## Written request
Pick out and copy every line of the material below that contains the string "gasket". Matches must be case-sensitive.

## Input for this task
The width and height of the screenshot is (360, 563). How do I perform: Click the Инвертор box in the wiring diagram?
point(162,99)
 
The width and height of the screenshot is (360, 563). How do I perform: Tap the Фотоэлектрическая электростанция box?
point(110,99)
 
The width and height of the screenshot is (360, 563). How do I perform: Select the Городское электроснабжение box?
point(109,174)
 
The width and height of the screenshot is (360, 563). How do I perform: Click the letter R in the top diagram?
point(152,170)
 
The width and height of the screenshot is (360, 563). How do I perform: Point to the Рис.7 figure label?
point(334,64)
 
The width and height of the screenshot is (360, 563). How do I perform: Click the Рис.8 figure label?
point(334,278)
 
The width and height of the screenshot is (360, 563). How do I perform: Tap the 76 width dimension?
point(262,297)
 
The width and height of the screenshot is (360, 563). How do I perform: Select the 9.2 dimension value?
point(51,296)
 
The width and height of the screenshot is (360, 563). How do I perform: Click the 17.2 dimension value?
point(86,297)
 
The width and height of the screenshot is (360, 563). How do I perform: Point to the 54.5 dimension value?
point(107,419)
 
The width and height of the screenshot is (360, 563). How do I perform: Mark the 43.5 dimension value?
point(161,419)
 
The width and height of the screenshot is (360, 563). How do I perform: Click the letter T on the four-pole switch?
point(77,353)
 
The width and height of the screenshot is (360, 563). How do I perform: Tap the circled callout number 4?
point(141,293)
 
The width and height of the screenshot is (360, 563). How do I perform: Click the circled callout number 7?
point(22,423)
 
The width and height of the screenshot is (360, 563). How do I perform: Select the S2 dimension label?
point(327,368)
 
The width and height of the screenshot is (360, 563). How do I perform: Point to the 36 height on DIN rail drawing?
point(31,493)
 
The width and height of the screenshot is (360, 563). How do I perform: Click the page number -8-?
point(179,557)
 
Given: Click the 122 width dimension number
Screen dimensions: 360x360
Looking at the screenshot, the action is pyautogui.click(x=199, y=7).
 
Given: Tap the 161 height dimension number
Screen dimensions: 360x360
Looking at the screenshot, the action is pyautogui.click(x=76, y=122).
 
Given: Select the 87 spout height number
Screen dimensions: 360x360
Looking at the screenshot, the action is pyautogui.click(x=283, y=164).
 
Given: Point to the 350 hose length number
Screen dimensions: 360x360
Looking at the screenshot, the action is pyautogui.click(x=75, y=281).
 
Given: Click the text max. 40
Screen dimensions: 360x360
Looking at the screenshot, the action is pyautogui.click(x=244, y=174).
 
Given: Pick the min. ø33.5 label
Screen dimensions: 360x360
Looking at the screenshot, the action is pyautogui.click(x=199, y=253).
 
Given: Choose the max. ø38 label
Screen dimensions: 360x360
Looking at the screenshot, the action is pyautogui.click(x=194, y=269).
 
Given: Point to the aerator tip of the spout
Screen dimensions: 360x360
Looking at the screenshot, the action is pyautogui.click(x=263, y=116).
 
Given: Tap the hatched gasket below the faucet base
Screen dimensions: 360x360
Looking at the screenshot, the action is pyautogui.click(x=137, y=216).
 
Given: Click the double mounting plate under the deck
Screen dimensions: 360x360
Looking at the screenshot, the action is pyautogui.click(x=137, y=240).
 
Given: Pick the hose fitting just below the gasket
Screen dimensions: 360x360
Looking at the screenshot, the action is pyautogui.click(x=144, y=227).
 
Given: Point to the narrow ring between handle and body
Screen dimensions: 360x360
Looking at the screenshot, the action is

## Answer below
Given: Tap the hatched gasket below the faucet base
Given: Pick the hose fitting just below the gasket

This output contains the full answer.